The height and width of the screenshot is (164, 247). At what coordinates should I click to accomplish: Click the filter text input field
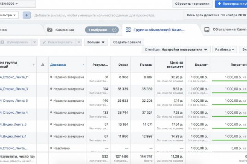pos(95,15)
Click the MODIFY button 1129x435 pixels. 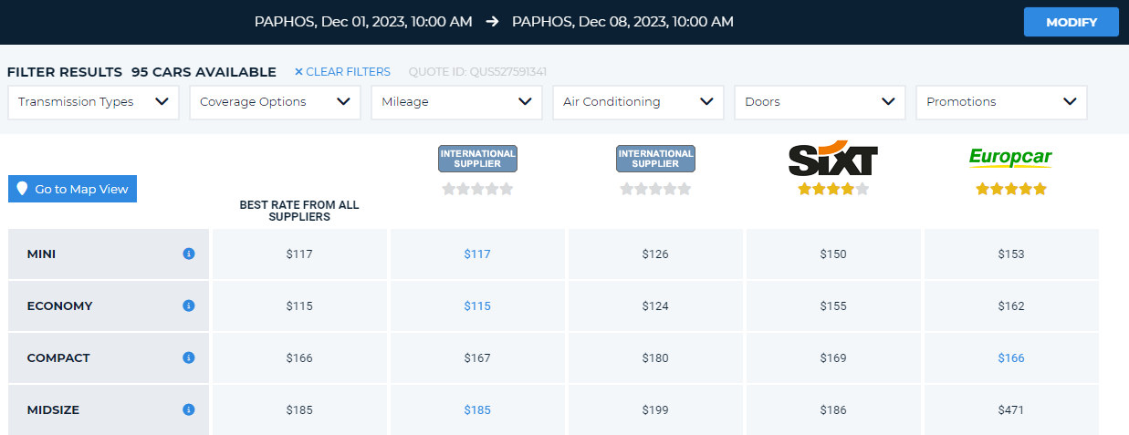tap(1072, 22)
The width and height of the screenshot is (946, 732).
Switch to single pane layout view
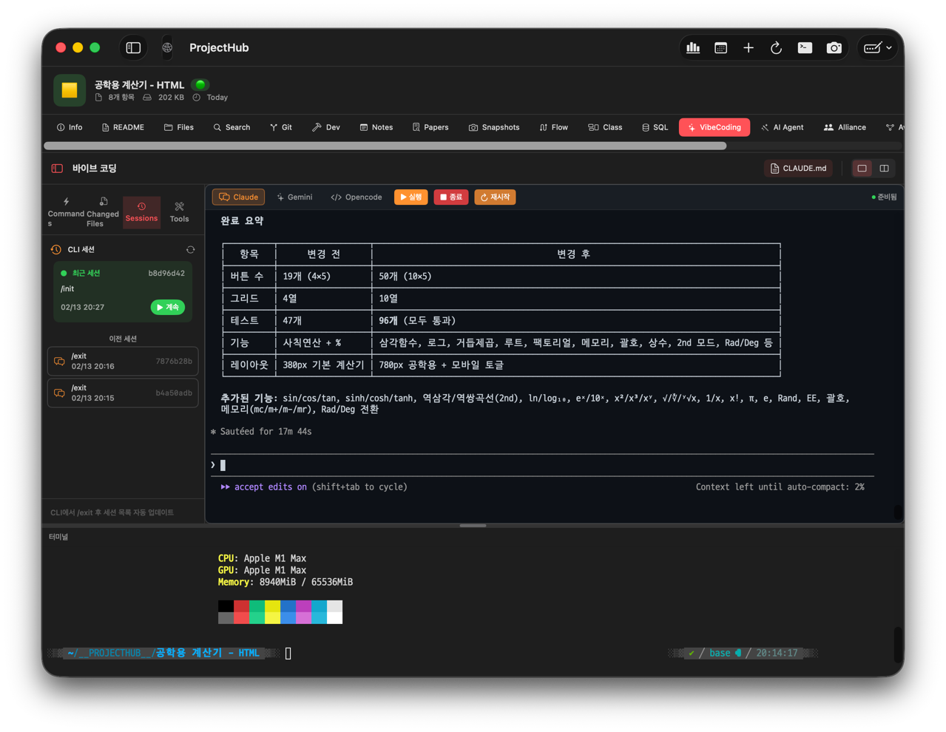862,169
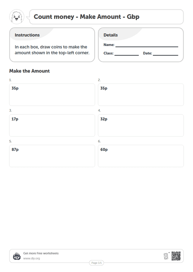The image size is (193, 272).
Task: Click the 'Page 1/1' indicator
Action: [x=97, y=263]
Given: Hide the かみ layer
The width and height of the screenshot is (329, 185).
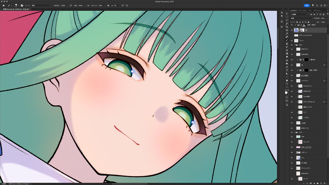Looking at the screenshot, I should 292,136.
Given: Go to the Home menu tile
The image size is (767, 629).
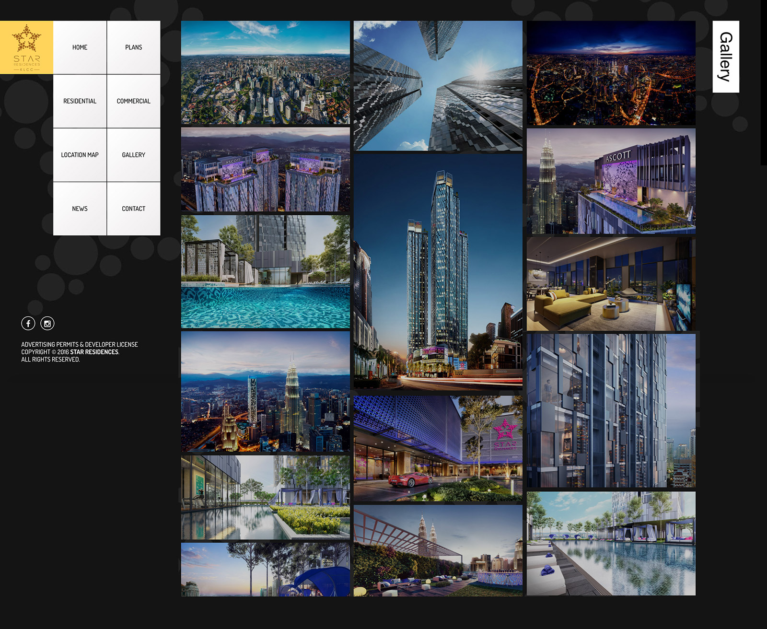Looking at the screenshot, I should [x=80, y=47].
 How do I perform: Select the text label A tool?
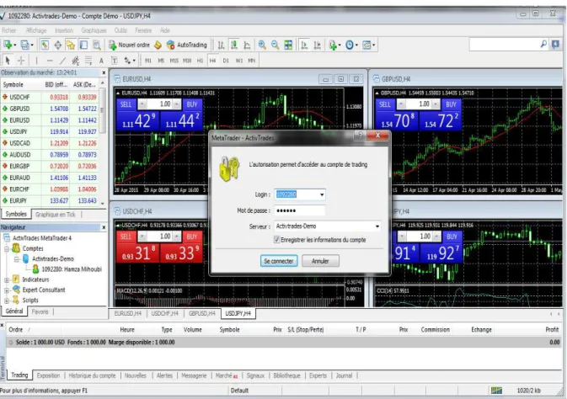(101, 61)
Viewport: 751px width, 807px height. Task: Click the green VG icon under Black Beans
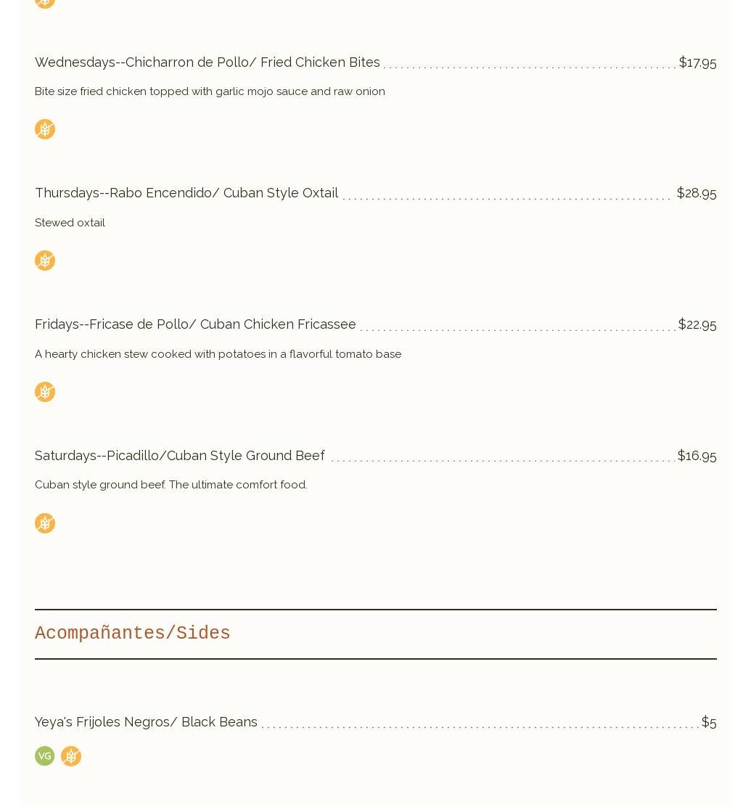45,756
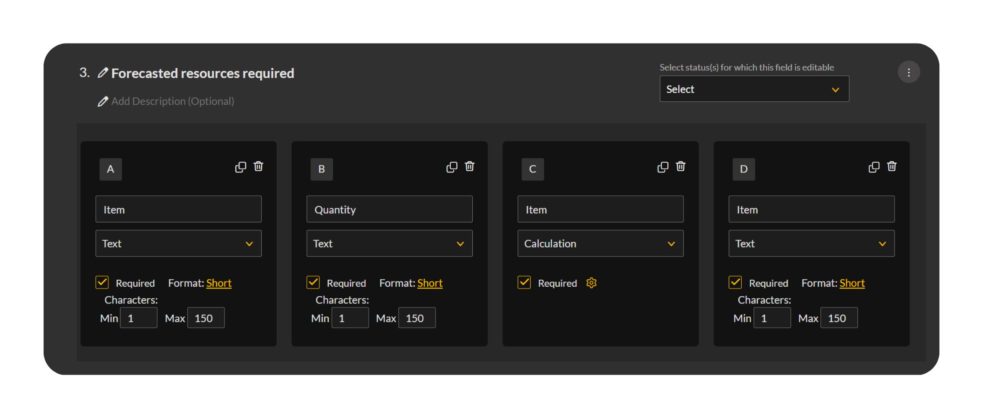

:: WHAT YOU HAVE TO DO ::
An acceptable answer holds exactly the lines from the one with "Switch to single pane layout view" through the end of the entries above, both ends kept, and no pictures at all.

:: ANSWER SPACE ::
Switch to single pane layout view
862,169
The image size is (193, 272).
Task: Click the 'Page 1/1' indicator
Action: [x=97, y=263]
Given: Hide the かみ layer
The width and height of the screenshot is (329, 185).
Looking at the screenshot, I should 292,136.
Given: Go to the Home menu tile
The image size is (767, 629).
Looking at the screenshot, I should [x=80, y=47].
 How do I perform: Select the text label A tool?
(101, 61)
Viewport: 751px width, 807px height. Task: Click the green VG icon under Black Beans
45,756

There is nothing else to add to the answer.